You instead pay a percentage of what you recover from your claim. You’ll agree with your attorney to a percentage when you sign their agreement. 

If a personal injury attorney doesn’t recover compensation for your losses, then you don’t owe them money. 

The more money a personal injury attorney recovers on your claim, the more they make, incentivizing them to take cases with merit and to do their best throughout your case and get you the highest possible settlement. 

Most personal injury attorneys will charge a 33% contingency fee if the case settles and you don’t go to trial, which is almost always what happens. If your attorney has to file a lawsuit, the contingency fee will probably go up. 

What About Expenses Throughout Your Case?

When a personal injury attorney takes on your case, usually, they’ll pay the costs and expenses upfront as they’re incurred. For example, these expenses might be administrative, like making copies and sending certified correspondence. They can also be the costs of hiring expert witnesses, deposition costs, the costs of gathering information and conducting investigations, and court costs. 

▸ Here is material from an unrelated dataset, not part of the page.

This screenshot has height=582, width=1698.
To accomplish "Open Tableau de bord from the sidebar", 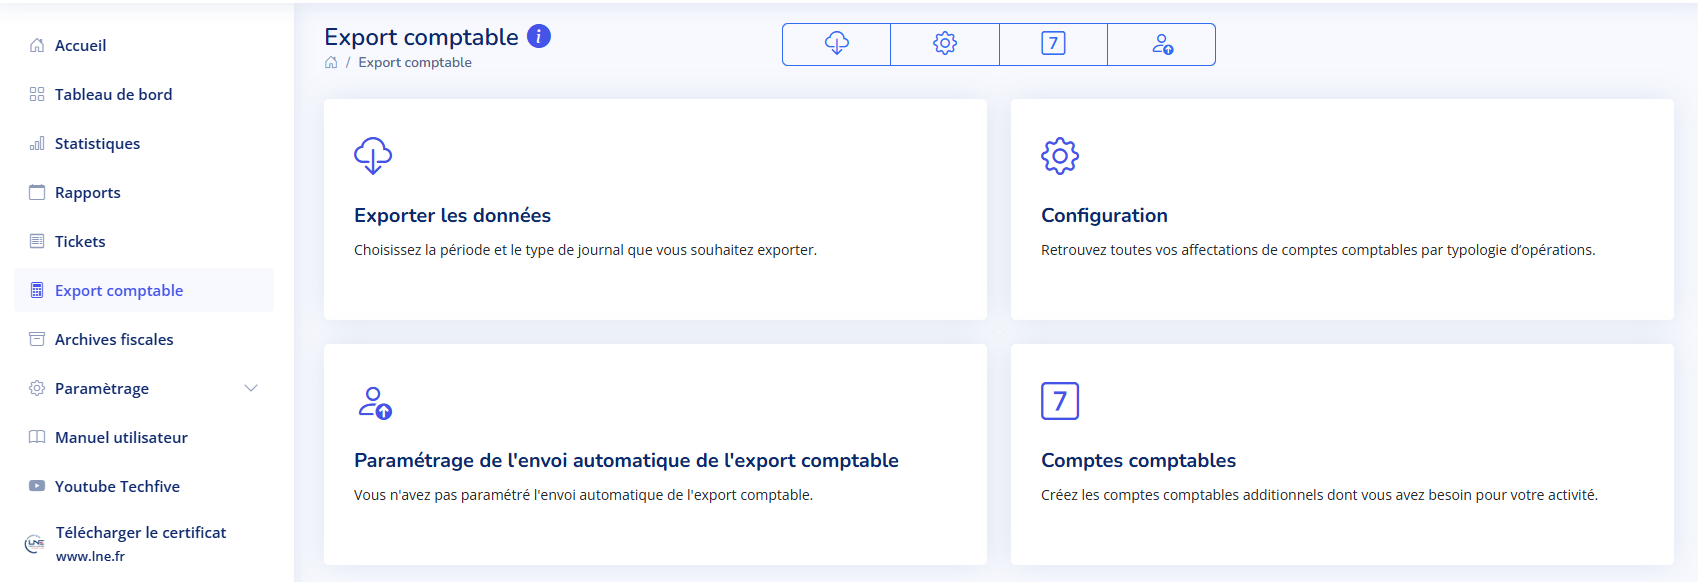I will click(113, 95).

Of these, the biggest expenses are going to relate to expert witnesses. Expert witnesses can charge hundreds of dollars an hour or more to review a case. In complex cases, expert witnesses can be tens of thousands of dollars. 

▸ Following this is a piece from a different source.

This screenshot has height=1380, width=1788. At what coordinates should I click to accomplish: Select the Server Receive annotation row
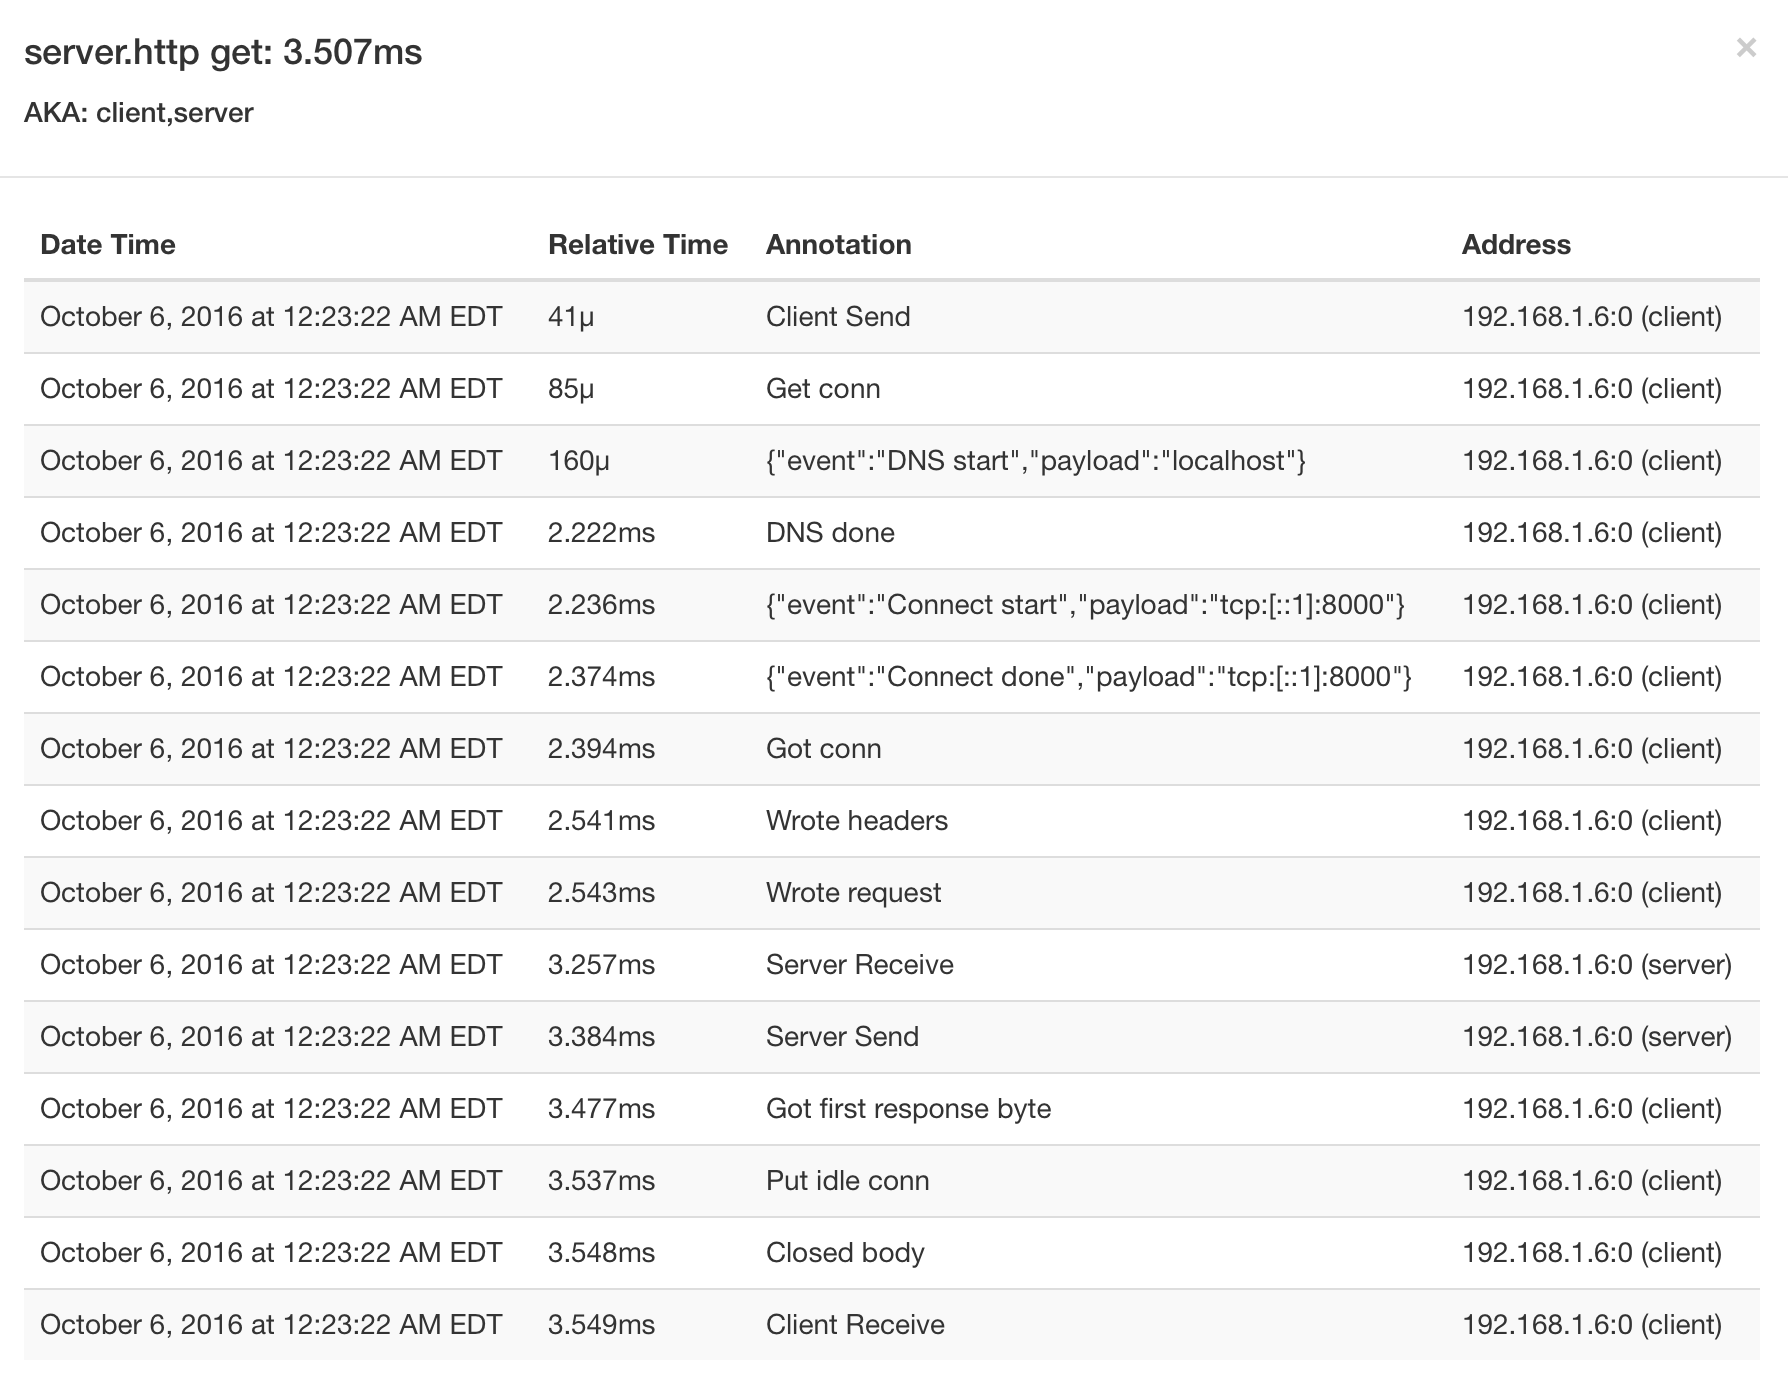click(859, 964)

Administrative expenses are postage, travel, copying, producing trial exhibits, and legal research. 

If there’s not a lot of document-based evidence in your case, you won’t have to pay much. 

Deposition costs are the costs of taking non-trial, sworn testimony on the record. 

Investigation and information-gathering expenses may be minimal in simple cases, but if any special research is needed again, these costs can be high. 

Costs aren’t something that you’re paying to a personal injury attorney as a fee for them. These are things that the office is paying through the course of investigating and negotiating your claim. 

How Are These Costs and Expenses Paid?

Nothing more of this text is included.